Your goal:
Among the entries below, find the line with "Sex (93, 2449)", then quote it and each following line up to and including the line with "my (107, 2418)", and nothing else.

Collected data entries

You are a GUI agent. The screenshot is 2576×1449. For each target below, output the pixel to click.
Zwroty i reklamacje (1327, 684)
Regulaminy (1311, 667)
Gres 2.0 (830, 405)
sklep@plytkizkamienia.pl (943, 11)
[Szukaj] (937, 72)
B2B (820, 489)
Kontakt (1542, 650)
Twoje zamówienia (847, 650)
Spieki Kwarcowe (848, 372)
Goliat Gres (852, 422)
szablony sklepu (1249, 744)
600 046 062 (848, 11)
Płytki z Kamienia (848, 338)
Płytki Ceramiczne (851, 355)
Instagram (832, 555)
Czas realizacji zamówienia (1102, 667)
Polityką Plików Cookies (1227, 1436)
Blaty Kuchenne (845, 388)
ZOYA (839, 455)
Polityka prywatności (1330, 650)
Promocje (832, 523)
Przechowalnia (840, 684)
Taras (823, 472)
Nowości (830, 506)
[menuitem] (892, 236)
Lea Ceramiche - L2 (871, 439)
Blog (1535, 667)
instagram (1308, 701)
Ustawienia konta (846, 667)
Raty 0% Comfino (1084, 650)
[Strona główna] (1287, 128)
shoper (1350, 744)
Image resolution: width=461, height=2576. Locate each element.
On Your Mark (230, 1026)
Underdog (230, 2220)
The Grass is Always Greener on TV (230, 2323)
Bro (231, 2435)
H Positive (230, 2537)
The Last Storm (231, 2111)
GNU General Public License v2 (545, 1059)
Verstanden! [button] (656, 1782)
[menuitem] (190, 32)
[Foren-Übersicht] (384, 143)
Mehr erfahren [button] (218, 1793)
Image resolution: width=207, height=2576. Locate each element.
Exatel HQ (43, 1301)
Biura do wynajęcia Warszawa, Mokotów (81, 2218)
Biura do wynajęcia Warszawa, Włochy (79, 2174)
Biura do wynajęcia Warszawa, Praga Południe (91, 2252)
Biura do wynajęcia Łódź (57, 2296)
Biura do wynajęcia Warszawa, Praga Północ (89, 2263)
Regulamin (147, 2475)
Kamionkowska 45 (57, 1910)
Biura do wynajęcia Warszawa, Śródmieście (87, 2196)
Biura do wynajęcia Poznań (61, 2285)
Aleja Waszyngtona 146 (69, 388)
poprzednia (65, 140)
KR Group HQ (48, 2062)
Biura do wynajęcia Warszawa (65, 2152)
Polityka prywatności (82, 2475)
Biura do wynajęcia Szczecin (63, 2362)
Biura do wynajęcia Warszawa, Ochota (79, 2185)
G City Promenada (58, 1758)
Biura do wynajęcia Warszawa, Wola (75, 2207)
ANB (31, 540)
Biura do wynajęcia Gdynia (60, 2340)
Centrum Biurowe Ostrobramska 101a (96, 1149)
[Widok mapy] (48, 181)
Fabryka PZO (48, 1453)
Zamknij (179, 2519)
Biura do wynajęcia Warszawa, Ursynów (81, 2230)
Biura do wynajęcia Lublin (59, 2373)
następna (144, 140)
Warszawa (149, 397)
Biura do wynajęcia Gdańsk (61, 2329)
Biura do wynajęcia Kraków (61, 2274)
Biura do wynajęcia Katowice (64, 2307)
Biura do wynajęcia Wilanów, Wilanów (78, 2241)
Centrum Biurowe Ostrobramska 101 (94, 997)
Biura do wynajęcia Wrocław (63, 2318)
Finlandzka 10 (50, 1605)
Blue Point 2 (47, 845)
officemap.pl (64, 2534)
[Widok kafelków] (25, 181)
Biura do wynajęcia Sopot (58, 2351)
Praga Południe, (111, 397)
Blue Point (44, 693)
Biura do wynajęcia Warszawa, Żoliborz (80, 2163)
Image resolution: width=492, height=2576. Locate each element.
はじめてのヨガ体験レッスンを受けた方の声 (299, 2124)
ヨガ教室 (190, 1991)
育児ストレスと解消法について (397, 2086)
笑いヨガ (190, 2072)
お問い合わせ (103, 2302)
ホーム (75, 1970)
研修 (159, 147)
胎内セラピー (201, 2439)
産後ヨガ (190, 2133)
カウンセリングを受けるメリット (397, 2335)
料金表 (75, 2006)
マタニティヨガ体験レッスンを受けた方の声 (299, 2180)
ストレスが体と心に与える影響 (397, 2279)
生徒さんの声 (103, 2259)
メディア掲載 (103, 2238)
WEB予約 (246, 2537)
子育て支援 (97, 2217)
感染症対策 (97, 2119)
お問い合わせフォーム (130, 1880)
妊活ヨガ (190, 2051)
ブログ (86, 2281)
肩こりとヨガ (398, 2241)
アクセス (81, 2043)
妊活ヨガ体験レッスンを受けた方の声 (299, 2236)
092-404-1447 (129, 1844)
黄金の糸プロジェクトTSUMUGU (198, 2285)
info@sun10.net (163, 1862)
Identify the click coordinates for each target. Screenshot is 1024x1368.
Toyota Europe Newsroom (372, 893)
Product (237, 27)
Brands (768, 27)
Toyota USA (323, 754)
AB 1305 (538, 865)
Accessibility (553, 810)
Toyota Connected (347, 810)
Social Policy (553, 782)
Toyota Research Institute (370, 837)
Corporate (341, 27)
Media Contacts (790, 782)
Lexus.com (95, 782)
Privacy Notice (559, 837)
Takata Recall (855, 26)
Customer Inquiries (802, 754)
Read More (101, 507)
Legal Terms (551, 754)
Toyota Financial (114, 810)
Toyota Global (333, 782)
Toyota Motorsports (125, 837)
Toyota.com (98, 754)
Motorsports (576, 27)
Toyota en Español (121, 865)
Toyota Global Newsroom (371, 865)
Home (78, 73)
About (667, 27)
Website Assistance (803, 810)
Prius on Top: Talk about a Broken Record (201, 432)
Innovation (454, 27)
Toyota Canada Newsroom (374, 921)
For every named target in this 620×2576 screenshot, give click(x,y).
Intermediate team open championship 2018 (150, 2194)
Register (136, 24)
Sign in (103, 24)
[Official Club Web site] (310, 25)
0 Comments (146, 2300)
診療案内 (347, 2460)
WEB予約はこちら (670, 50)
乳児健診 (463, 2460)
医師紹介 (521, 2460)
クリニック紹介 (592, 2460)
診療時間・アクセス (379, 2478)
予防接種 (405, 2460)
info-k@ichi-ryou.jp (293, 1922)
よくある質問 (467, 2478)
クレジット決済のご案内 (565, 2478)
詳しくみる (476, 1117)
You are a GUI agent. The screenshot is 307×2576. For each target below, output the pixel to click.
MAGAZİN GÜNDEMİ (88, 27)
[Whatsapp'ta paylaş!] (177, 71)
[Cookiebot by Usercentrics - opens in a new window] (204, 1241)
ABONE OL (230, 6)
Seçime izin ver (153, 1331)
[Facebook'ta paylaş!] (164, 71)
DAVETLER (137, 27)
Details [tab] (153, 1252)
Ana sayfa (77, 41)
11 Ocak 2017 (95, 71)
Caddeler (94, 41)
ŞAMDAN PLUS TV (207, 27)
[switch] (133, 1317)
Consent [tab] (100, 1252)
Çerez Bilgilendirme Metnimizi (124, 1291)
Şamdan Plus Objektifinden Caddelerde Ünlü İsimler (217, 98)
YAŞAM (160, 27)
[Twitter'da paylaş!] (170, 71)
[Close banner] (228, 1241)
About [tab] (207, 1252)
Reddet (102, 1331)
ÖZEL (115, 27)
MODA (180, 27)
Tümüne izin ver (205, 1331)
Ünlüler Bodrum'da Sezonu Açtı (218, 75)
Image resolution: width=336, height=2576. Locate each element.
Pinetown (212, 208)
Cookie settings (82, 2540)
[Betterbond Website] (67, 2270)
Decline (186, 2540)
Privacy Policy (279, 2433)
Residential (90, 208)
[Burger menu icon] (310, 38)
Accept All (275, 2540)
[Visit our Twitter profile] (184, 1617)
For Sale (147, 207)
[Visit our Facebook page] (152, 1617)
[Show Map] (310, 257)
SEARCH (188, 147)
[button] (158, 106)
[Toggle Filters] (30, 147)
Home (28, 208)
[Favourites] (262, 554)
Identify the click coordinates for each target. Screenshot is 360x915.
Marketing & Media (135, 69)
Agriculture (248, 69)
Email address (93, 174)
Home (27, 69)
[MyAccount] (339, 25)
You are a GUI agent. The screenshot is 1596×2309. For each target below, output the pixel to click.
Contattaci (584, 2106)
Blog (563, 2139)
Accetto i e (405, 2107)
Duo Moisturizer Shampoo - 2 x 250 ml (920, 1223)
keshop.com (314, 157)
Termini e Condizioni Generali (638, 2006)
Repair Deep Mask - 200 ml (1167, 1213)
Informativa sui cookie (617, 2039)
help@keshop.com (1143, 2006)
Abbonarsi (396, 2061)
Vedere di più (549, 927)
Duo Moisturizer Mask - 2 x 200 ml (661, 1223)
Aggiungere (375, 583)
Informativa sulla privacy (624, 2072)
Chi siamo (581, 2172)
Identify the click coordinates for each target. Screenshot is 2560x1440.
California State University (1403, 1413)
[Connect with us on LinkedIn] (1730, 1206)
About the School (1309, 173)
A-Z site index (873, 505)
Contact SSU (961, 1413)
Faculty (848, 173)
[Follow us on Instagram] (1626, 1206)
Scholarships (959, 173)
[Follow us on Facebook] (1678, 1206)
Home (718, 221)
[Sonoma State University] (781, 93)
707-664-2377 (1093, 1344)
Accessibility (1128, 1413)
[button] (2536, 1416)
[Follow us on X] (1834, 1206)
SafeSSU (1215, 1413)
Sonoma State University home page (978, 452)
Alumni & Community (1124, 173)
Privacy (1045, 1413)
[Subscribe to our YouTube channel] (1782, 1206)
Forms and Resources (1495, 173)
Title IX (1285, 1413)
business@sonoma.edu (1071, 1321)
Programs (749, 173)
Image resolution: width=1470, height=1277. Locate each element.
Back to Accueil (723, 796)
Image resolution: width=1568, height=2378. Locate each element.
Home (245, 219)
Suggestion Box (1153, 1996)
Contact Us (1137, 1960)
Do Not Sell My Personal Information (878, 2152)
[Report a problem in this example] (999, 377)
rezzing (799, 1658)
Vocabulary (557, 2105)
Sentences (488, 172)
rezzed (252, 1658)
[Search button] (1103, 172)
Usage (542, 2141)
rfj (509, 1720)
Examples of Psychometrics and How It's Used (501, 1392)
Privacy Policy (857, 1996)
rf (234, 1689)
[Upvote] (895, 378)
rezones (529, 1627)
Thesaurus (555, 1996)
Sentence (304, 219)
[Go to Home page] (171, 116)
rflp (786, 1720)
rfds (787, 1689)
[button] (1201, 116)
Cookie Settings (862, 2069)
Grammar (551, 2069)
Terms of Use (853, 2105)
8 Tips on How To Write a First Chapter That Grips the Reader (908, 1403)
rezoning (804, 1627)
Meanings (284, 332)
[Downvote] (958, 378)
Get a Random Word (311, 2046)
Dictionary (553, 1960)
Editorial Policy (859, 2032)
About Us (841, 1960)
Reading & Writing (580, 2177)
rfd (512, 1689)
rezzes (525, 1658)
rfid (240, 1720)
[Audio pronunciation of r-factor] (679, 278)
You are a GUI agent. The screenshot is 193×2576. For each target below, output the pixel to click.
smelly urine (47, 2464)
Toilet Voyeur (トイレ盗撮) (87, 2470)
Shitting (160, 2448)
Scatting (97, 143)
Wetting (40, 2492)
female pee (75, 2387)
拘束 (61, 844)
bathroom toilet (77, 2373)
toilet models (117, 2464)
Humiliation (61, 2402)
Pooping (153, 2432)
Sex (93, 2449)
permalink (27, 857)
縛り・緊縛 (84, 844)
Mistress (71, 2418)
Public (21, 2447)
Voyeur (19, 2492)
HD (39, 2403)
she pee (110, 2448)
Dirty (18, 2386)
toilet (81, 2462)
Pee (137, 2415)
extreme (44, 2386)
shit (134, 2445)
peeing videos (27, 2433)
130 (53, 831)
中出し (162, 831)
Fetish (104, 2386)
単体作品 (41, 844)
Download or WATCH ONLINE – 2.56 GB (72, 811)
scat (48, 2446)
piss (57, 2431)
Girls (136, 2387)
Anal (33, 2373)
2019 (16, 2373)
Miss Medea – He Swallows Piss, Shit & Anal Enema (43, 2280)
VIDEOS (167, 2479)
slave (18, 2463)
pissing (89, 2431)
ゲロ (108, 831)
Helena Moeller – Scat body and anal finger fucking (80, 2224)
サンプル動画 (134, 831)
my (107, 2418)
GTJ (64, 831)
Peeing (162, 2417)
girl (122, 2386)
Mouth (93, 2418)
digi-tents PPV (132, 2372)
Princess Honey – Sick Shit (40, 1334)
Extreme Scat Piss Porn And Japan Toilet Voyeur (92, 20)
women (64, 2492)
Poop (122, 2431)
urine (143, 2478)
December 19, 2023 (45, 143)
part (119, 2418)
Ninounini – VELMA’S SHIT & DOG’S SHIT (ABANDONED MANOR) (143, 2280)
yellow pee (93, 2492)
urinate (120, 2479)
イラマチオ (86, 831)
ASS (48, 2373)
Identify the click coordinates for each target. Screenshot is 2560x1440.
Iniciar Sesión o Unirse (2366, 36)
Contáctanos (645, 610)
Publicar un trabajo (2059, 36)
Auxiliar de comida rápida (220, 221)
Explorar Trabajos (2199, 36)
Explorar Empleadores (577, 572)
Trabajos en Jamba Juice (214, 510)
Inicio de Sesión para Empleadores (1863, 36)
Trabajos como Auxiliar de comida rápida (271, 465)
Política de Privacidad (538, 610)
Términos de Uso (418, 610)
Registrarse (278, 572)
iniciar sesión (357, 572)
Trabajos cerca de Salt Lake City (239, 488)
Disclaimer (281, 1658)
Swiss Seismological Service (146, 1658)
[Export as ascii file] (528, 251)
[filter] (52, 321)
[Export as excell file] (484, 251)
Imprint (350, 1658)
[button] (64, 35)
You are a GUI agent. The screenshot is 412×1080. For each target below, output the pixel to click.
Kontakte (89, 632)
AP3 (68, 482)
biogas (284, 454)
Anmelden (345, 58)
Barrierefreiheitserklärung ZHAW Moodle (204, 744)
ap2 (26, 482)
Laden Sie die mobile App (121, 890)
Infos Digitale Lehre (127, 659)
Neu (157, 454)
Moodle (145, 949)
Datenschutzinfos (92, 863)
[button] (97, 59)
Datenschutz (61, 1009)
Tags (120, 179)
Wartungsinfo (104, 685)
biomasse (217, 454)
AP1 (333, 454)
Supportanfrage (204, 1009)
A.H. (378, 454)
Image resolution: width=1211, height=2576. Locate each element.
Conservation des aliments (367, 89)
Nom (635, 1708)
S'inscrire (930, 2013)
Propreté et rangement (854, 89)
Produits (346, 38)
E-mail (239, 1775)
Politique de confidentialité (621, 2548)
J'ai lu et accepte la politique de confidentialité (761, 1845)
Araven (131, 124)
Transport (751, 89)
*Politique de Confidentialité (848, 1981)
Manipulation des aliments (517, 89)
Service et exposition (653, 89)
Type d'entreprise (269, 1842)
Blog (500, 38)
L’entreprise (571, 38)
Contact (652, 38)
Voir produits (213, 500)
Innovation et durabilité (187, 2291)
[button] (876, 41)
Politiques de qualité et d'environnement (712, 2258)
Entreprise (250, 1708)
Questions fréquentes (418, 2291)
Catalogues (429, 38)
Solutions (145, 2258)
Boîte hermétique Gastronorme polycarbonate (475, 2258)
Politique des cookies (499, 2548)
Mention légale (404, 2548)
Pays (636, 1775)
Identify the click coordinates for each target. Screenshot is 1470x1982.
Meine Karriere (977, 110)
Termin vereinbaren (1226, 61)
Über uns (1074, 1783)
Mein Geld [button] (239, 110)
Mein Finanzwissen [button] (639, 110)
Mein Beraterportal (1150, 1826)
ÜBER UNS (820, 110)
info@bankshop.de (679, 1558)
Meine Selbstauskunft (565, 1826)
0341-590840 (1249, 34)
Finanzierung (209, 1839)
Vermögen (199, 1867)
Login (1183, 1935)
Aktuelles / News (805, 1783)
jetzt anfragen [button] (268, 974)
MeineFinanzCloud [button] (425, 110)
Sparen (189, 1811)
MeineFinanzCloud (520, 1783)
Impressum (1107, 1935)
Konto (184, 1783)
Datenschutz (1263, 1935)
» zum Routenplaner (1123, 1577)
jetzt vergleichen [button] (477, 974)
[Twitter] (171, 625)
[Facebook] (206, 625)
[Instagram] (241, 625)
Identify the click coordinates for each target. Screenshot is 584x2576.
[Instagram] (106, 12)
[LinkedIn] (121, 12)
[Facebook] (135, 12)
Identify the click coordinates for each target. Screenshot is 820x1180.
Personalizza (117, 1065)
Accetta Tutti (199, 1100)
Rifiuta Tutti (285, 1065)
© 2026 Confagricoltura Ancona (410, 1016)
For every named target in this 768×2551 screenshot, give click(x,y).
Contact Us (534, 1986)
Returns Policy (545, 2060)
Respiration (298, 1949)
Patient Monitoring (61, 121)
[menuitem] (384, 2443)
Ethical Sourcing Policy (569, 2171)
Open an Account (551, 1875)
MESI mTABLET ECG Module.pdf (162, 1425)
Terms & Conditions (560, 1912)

Response area:
Sex (93, 2449)
permalink (27, 857)
縛り・緊縛 (84, 844)
Mistress (71, 2418)
Public (21, 2447)
Voyeur (19, 2492)
HD (39, 2403)
she pee (110, 2448)
Dirty (18, 2386)
toilet (81, 2462)
Pee (137, 2415)
extreme (44, 2386)
shit (134, 2445)
peeing videos (27, 2433)
130 (53, 831)
中出し (162, 831)
Fetish (104, 2386)
単体作品 (41, 844)
Download or WATCH ONLINE – 2.56 GB (72, 811)
scat (48, 2446)
piss (57, 2431)
Girls (136, 2387)
Anal (33, 2373)
2019 (16, 2373)
Miss Medea – He Swallows Piss, Shit & Anal Enema (43, 2280)
VIDEOS (167, 2479)
slave (18, 2463)
pissing (89, 2431)
ゲロ (108, 831)
Helena Moeller – Scat body and anal finger fucking (80, 2224)
サンプル動画 (134, 831)
my (107, 2418)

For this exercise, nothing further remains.